2020-NIHR-ACF-PES-Warwick-Platform Science and Bioinformatics 2
2020 NIHR Academic Clinical Fellowship in Priority Research Themes
HEE Local Office: West Midlands
Medical School: University of Warwick
Research Theme: Platform Science and Bioinformatics
Specialty Options: Histopathology
Plain English Summary
Aims and background of the research
Melanoma is the most lethal form of skin cancer and incidence rates in England have nearly doubled from 14 per 100,000 in 2000 to 26 in 2015 with the biggest rise being seen in the over 70 age group. As the population ages the disease burden can expect to increase. Management of the disease is dependent on accurate staging including lymph nodes.
The routine use of multiple sections and immunocytochemistry (A laboratory method that uses antibodies to check for certain antigens (markers) in a sample of cells) has improved performance.

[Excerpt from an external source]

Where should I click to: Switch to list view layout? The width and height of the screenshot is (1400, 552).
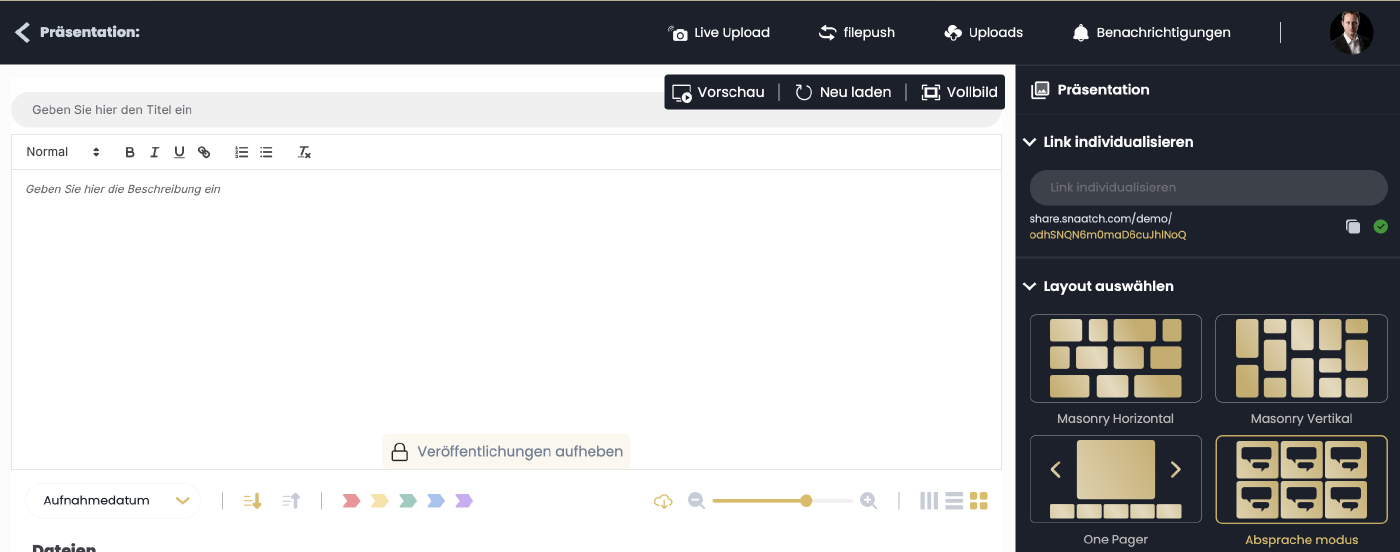(x=954, y=501)
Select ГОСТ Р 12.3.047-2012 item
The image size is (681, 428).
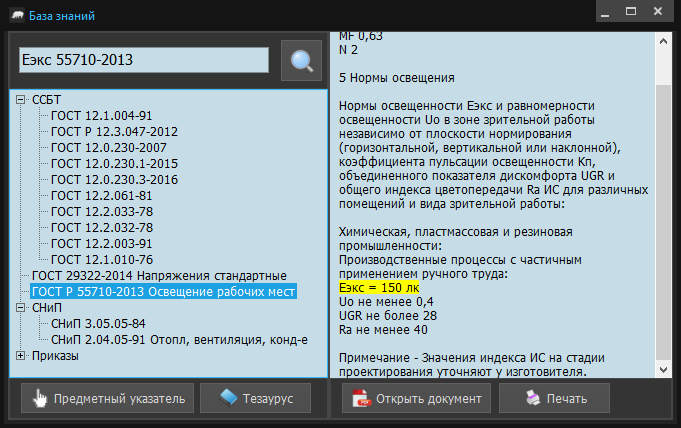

Current practice requires examining 20 sections at different levels from lymph nodes by a combination of stains, which takes up to 40 mins of pathologist reading time per lymph node.
This project aims to investigate the use of artificial intelligence to assist in the detection of metastatic disease in the biopsied tissue, to establish if this can improve pathologist performance and/or deliver savings on pathologist time and laboratory resource required to accurately stage metastatic spread of the disease.
Design and methods used
This project will be run at the UHCW NHS Trust Centre of Excellence for Digital Pathology. High throughput digital slide scanners routinely scan the entire histopathology workload of the trust allowing unprecedented access to digitised archive of cases extending back over 10 years.
The UHCW Pathology department has become the first one in the UK to 'go digital' for routine diagnostics after the publication of world's largest study for validation of digital pathology led by Snead. It has recently been shown that advanced deep learning methods, such as those developed in our lab, carry great potential to detect metastasis in breast cancer lymph node biopsies and that the algorithm's performance was comparable with an expert pathologist interpreting slides without time constraints.
The ACF appointed would be fully involved in this study with training in digital pathology and use of Artificial Intelligence techniques.
Patient and public involvement
We will be developing public patient involvement to develop methods of dissemination.
The ACF would be encouraged to present the data at relevant medical conferences. Write high impact publications and use data for fellowship applications.